Em 1936, a Frente foi registrada como partido político. Apesar da breve duração, pouco mais que um ano, até hoje é lembrada por ser o primeiro partido político negro brasileiro. Dirigida por afro-brasileiros que tinham superado a barreira do analfabetismo e se tornado professores, a Frente teve de lidar com diversas contradições.
O primeiro presidente, Arlindo Veiga dos Santos, era patrianovista, isto é, monarquista e, embora sempre afirmasse que essa sua posição não interferia em seu papel como frentenegrino, as maiores críticas à Frente e muitas das cisões que surgem derivam dessa postura e da linha autoritária que a diretoria teria imprimido à Frente, com a formação, por exemplo, de uma milícia. Logo no seu início, o grupo do jornal Clarim da Alvorada, de José Correia Leite, rompeu com a Frente Negra. Na Revolução de 1932, ela decidiu por se manter neutra, não aderindo à luta empreendida pelos paulistas. No entanto, houve uma cisão, e de dentro da Frente saiu um grupo que formou a Legião Negra, para lutar ao lado dos paulistas.

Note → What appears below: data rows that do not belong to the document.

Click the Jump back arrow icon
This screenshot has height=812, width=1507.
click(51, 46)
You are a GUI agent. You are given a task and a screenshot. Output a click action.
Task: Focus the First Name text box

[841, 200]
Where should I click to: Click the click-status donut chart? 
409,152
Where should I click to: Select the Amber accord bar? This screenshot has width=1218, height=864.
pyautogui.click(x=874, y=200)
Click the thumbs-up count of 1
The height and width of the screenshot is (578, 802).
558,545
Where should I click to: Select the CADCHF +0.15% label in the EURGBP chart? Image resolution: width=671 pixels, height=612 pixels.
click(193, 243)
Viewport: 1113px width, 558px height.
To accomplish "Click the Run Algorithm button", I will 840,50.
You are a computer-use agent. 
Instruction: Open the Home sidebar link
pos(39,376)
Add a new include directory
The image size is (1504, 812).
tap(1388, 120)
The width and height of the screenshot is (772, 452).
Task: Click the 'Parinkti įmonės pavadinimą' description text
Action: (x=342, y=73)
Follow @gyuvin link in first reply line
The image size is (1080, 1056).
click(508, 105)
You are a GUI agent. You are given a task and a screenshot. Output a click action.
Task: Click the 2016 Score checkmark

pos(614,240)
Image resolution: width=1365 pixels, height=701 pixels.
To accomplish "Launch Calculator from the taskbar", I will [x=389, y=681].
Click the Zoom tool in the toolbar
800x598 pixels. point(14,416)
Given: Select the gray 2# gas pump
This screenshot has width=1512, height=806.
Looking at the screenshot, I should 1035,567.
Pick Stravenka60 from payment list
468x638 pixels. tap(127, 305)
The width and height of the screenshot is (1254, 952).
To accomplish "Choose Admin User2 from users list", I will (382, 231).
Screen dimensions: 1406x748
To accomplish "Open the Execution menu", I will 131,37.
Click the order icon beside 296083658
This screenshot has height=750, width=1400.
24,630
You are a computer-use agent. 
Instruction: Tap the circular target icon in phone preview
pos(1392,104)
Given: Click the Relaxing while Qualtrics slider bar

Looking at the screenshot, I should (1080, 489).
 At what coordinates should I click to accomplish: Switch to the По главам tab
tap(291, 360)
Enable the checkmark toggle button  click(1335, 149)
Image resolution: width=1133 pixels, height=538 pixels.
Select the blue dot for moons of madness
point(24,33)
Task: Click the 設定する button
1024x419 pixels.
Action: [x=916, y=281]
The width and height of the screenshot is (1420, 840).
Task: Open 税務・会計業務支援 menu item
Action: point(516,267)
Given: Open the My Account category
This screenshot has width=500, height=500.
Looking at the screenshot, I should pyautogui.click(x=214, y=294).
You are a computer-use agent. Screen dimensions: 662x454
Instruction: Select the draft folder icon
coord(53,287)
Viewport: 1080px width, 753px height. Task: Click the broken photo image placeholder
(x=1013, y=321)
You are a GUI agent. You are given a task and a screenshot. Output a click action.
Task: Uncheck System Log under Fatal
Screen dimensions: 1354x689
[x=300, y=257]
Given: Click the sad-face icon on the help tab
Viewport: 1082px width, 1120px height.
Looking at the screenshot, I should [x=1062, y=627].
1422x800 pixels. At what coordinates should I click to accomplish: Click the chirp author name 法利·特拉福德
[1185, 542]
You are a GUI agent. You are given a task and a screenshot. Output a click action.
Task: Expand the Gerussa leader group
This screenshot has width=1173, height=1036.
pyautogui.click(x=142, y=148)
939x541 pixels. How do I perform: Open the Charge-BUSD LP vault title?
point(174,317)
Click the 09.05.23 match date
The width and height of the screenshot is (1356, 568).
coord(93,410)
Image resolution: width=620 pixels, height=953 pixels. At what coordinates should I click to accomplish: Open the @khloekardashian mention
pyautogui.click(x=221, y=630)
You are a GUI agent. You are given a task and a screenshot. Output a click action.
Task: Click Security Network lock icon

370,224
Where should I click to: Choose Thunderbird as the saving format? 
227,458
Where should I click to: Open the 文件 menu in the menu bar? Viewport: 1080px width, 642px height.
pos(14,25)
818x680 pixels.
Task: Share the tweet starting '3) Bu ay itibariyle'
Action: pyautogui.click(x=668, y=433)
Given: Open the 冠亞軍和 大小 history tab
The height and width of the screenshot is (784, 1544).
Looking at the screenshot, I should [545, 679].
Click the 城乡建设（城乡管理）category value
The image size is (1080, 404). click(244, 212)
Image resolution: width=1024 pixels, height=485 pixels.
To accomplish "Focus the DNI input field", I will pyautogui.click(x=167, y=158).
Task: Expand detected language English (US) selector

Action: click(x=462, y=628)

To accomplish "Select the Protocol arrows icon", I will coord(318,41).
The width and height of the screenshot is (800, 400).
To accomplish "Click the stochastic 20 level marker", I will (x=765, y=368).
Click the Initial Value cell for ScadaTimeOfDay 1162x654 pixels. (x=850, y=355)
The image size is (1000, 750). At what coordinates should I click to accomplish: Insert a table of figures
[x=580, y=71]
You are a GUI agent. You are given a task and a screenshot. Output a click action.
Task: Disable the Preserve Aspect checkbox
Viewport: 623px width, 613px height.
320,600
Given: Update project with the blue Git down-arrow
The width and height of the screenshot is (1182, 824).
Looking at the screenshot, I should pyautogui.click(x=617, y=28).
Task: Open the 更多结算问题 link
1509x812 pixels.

Em 1937, um decreto de Getúlio Vargas que colocava na ilegalidade todos os partidos políticos atingiu também a Frente Negra, provocando seu fechamento. Ela ainda tentou se rearticular como União Negra e depois como Clube Recreativo Palmares. Em décadas posteriores, houve tentativas de se reconstruir a Frente Negra empreendidas por Francisco Lucrécio (ex-primeiro secretário) e outros, mas a época de ouro havia terminado.
Porém, a Frente permanece atual, pois teve o mérito de elaborar um projeto político para o negro e para o Brasil. Nesse projeto político de inclusão, a raça seria um fator de mobilização e coesão, e não de segregação, como vista e sentida no dia a dia. Agindo no sentido de privilegiar a educação, a ação cultural e a participação política baseada no que poderíamos chamar hoje de voto étnico, suprapartidário, a Frente supriu carências imediatas de parte da população negra. Ainda surgirão muitos estudos sobre a Frente, muitos deles tentando desqualificá-la, mas os temas que pautou permanecem atuais.